Each of the lines from the one that contains "This screenshot has height=603, width=1160." to the end of the entries below should be output exactly.

Extracted data entries:
-=-=-

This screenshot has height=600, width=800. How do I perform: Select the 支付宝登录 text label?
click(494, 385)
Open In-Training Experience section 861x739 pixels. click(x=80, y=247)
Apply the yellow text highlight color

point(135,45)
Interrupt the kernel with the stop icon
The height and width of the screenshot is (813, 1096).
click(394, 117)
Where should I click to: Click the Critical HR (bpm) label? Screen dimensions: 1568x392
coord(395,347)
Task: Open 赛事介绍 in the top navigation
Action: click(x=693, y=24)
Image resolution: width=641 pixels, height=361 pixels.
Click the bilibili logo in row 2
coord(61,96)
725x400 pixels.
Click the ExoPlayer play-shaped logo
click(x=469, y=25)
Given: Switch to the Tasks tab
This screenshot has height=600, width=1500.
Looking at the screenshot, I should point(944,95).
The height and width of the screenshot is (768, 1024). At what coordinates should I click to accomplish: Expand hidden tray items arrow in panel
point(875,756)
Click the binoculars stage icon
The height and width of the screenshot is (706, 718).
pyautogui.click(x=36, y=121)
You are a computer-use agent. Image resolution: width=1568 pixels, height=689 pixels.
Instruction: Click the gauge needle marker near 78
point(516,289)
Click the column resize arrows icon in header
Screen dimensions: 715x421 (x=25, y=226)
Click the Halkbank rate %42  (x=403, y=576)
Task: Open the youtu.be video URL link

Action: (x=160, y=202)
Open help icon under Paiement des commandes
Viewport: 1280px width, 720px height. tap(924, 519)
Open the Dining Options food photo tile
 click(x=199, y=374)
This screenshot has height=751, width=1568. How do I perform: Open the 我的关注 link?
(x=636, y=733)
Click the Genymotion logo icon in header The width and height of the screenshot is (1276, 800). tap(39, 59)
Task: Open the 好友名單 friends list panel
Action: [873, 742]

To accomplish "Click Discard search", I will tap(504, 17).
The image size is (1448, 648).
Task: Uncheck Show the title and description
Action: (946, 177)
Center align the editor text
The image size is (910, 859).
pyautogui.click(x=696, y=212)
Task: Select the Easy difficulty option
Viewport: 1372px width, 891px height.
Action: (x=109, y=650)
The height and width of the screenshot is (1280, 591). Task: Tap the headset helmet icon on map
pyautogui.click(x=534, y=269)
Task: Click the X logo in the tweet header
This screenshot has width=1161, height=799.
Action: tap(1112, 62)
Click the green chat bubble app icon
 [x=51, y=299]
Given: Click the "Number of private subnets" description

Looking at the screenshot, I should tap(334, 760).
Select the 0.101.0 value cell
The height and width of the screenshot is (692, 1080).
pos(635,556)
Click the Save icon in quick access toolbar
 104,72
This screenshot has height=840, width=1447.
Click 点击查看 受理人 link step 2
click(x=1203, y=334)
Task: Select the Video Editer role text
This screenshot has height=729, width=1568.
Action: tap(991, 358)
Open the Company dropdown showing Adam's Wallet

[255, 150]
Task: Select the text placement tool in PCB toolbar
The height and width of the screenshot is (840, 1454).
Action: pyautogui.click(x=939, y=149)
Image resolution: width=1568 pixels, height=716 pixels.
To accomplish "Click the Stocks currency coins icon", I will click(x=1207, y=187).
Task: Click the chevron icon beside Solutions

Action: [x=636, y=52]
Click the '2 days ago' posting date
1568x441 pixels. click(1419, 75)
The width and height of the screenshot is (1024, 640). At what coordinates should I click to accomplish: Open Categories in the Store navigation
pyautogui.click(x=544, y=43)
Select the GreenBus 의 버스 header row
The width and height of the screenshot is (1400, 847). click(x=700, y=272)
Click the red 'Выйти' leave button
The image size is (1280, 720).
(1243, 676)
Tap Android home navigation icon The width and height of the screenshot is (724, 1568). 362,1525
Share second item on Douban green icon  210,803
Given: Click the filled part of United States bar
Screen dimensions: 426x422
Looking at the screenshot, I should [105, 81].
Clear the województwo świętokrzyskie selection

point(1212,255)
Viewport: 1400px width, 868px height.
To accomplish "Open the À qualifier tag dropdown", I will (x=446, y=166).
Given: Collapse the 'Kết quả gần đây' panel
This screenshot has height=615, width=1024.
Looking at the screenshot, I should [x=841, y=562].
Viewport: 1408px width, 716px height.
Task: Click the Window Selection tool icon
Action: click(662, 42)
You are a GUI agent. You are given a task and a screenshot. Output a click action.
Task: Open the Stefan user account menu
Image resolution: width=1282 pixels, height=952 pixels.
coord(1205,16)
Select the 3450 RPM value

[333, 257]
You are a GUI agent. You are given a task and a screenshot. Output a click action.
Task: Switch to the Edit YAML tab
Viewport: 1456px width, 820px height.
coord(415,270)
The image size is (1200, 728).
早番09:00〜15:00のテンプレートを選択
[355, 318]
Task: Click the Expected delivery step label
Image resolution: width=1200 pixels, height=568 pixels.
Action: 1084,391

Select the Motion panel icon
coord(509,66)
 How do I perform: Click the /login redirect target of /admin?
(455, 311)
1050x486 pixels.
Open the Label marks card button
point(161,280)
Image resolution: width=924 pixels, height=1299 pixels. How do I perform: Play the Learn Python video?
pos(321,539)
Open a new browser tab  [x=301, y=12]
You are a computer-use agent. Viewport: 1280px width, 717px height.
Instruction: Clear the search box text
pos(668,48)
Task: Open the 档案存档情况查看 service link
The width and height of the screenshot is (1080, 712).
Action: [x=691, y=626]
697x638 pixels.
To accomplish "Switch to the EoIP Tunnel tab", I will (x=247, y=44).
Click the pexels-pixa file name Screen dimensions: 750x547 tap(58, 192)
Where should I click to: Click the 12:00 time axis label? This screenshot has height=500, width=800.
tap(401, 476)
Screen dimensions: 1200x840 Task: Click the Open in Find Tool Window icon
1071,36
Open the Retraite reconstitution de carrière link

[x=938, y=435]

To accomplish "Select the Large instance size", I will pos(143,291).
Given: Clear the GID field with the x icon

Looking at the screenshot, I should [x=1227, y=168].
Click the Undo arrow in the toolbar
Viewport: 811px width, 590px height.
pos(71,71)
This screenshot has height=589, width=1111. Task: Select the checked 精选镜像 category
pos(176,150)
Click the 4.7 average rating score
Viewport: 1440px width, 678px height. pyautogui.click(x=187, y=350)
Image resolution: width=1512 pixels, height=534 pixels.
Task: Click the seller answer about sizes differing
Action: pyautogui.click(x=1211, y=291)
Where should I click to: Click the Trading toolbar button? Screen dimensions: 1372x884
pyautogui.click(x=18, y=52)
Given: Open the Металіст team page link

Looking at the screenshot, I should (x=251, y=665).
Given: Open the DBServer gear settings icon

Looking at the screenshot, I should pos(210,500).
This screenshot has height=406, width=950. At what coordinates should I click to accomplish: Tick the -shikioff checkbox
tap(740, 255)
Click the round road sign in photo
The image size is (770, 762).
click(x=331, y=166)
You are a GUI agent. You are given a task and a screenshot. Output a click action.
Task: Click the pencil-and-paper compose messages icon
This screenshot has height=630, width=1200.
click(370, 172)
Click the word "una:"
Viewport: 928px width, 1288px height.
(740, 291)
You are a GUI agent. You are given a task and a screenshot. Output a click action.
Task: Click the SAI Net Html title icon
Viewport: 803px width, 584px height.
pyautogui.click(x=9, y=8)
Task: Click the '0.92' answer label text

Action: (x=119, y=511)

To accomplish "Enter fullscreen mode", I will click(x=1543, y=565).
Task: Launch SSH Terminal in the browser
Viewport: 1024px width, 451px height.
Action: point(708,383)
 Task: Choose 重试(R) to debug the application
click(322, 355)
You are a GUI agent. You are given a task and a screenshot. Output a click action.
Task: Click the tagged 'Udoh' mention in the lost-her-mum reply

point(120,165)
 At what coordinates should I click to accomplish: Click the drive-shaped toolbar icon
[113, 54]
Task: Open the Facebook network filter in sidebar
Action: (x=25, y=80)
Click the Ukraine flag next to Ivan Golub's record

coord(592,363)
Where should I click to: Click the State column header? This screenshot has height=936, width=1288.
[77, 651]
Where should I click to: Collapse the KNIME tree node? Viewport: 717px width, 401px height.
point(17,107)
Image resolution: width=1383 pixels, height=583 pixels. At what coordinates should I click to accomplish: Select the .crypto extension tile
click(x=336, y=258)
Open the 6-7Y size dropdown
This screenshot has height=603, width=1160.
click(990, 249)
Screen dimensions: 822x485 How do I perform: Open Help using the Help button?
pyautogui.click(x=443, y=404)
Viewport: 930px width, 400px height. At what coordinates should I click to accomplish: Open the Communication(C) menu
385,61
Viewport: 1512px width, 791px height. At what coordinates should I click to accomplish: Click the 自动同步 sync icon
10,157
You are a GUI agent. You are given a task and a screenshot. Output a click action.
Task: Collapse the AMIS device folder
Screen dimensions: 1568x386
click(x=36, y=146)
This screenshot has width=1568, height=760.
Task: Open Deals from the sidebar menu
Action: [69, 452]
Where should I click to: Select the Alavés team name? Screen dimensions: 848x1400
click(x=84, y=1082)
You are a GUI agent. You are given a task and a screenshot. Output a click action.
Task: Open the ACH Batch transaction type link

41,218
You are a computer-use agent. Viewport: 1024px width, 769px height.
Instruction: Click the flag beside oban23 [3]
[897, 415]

-=-=-

Solution to this problem:
This screenshot has height=603, width=1160.
click(990, 249)
Screen dimensions: 822x485 How do I perform: Open Help using the Help button?
pyautogui.click(x=443, y=404)
Viewport: 930px width, 400px height. At what coordinates should I click to accomplish: Open the Communication(C) menu
385,61
Viewport: 1512px width, 791px height. At what coordinates should I click to accomplish: Click the 自动同步 sync icon
10,157
You are a GUI agent. You are given a task and a screenshot. Output a click action.
Task: Collapse the AMIS device folder
Screen dimensions: 1568x386
click(x=36, y=146)
This screenshot has width=1568, height=760.
Task: Open Deals from the sidebar menu
Action: [69, 452]
Where should I click to: Select the Alavés team name? Screen dimensions: 848x1400
click(x=84, y=1082)
You are a GUI agent. You are given a task and a screenshot. Output a click action.
Task: Open the ACH Batch transaction type link

41,218
You are a computer-use agent. Viewport: 1024px width, 769px height.
Instruction: Click the flag beside oban23 [3]
[897, 415]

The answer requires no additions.